# Exercise objective
Restate the data below word for word. Leave the images out.

Pixel coordinate grounding data
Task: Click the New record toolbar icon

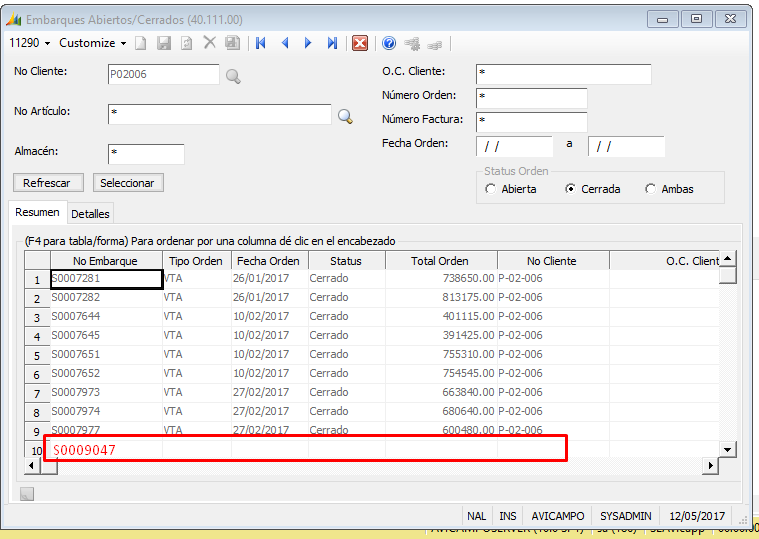Action: point(141,43)
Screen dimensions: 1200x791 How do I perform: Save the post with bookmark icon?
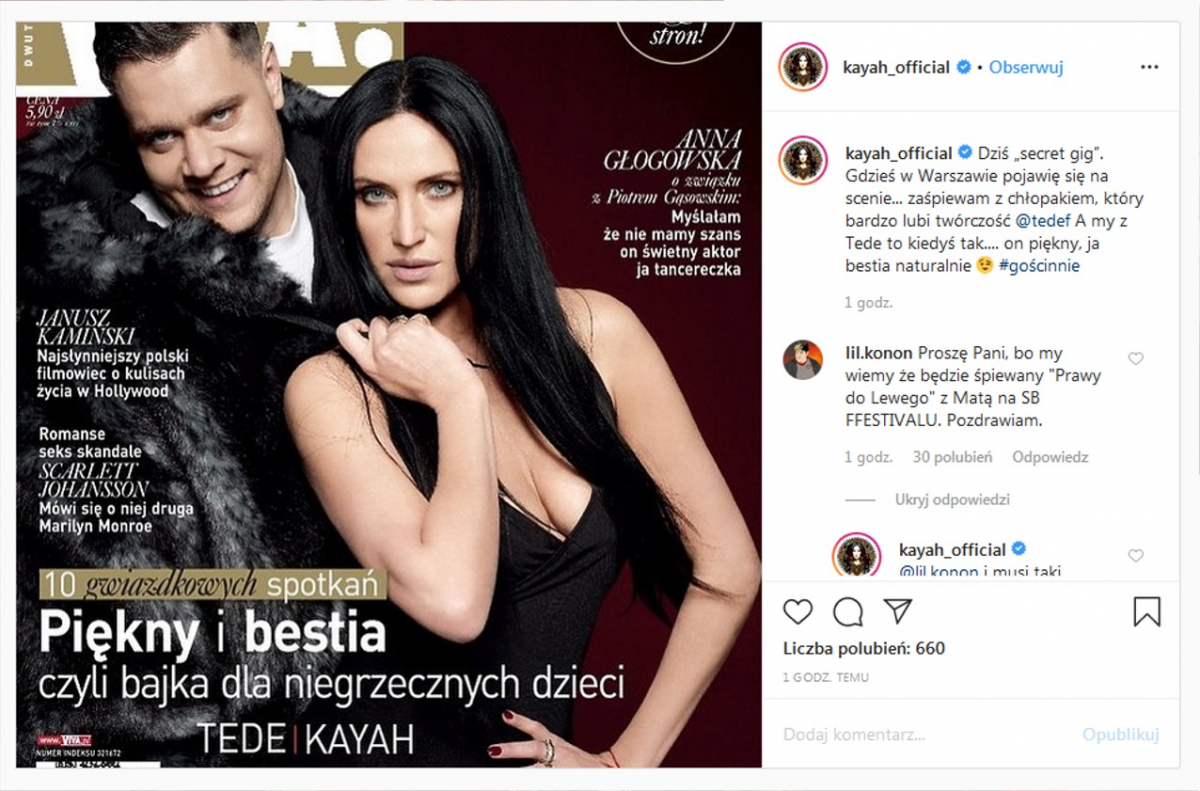pos(1147,611)
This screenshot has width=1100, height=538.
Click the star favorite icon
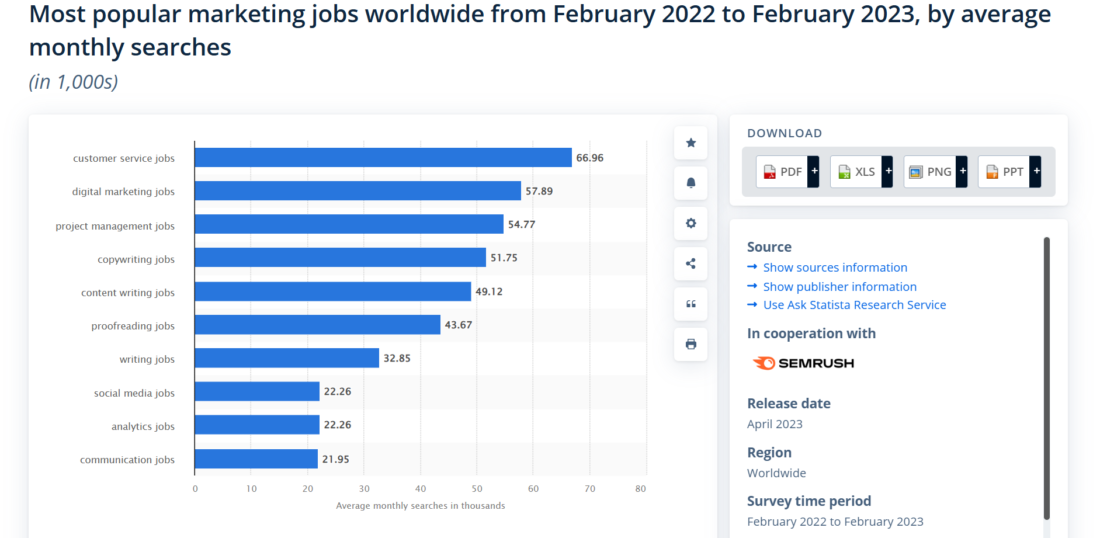(690, 143)
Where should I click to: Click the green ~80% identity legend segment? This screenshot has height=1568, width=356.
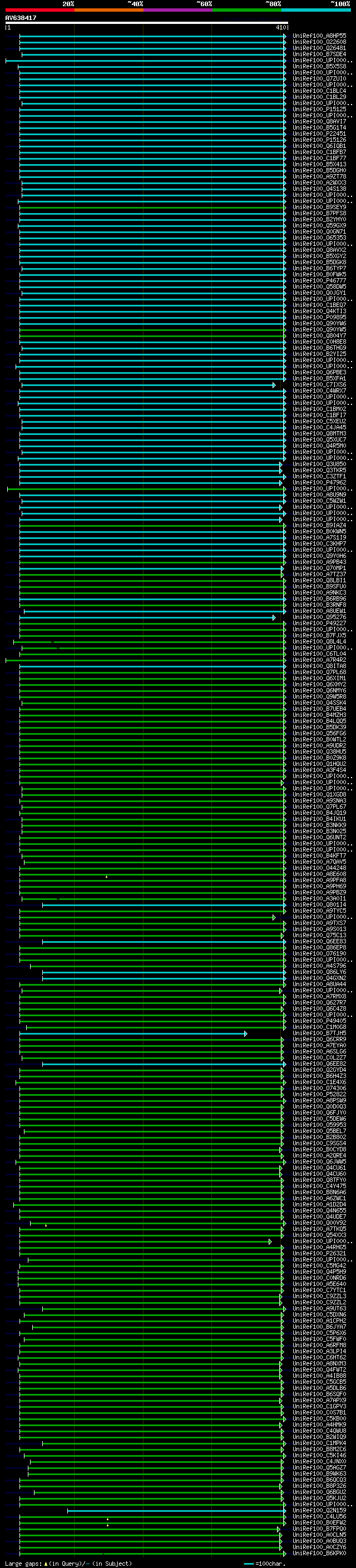(x=246, y=10)
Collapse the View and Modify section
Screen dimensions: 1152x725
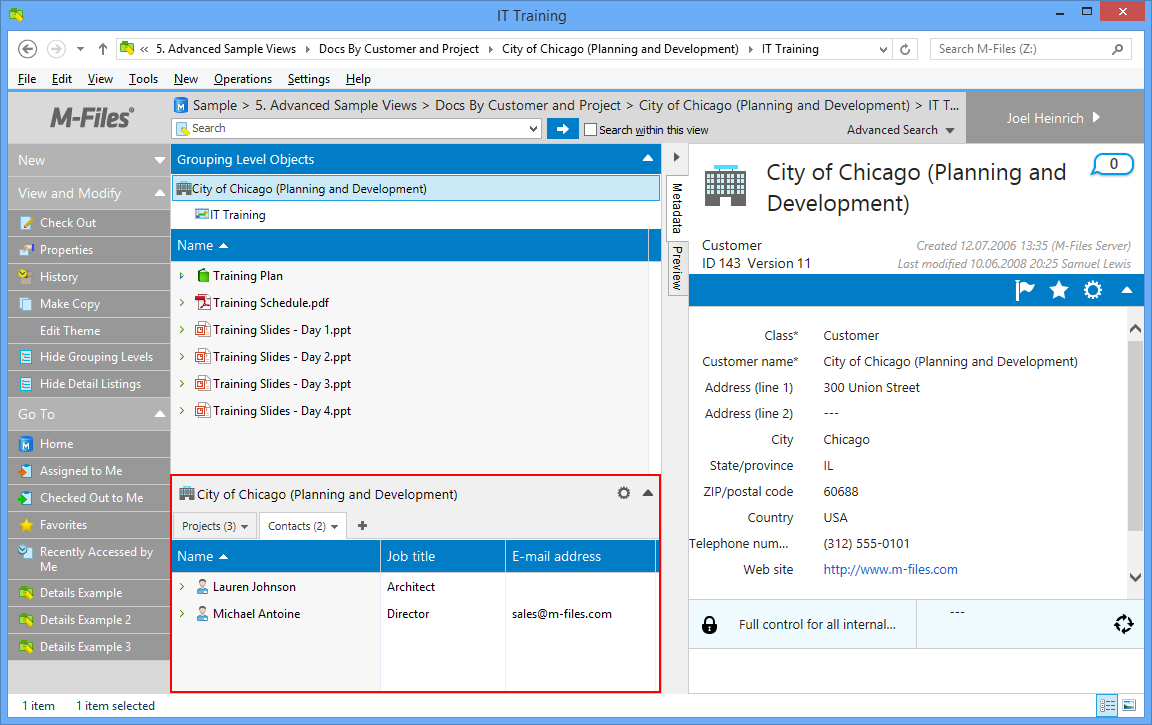tap(159, 193)
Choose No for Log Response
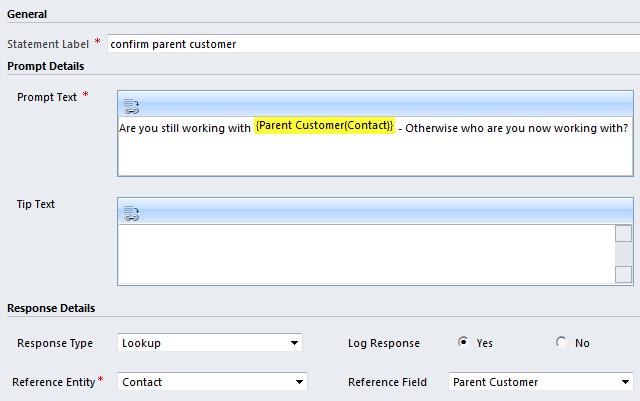 coord(561,342)
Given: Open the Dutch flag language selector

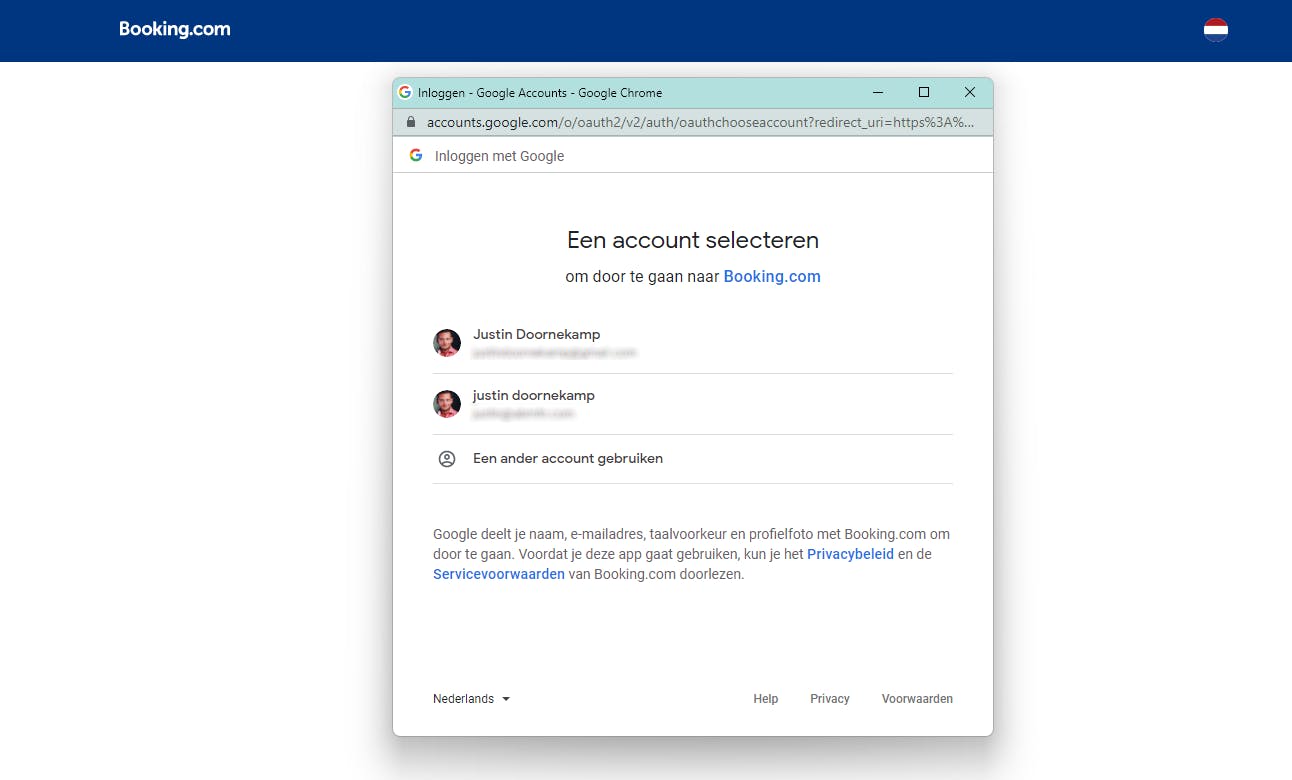Looking at the screenshot, I should [x=1215, y=30].
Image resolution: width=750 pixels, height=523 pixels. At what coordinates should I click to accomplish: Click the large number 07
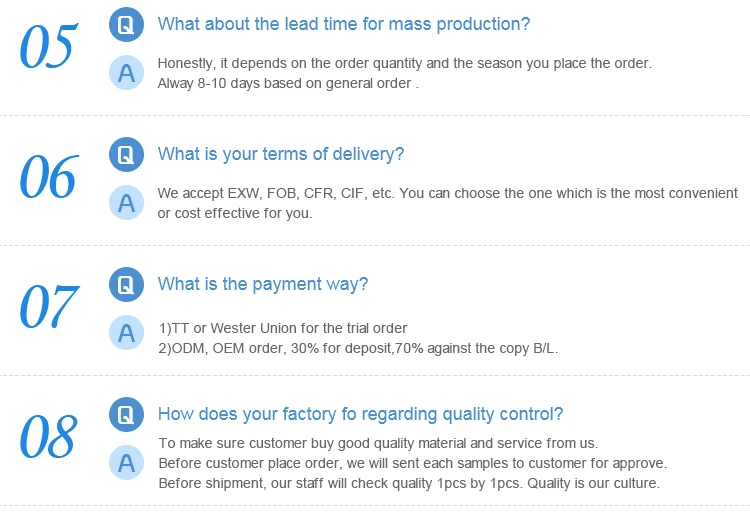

# Exercise output
Task: Click the New record toolbar icon

Action: point(141,43)
Screen dimensions: 1200x791 How do I perform: Save the post with bookmark icon?
pos(1147,611)
This screenshot has width=1100, height=538.
Click the star favorite icon
(690, 143)
Where should I click to: Click the green ~80% identity legend segment? This screenshot has height=1568, width=356.
(x=246, y=10)
Collapse the View and Modify section
Screen dimensions: 1152x725
tap(159, 193)
Choose No for Log Response
 coord(561,342)
Given: Open the Dutch flag language selector

Looking at the screenshot, I should [x=1215, y=30].
Image resolution: width=750 pixels, height=523 pixels. At what coordinates should I click to accomplish: Click the large number 07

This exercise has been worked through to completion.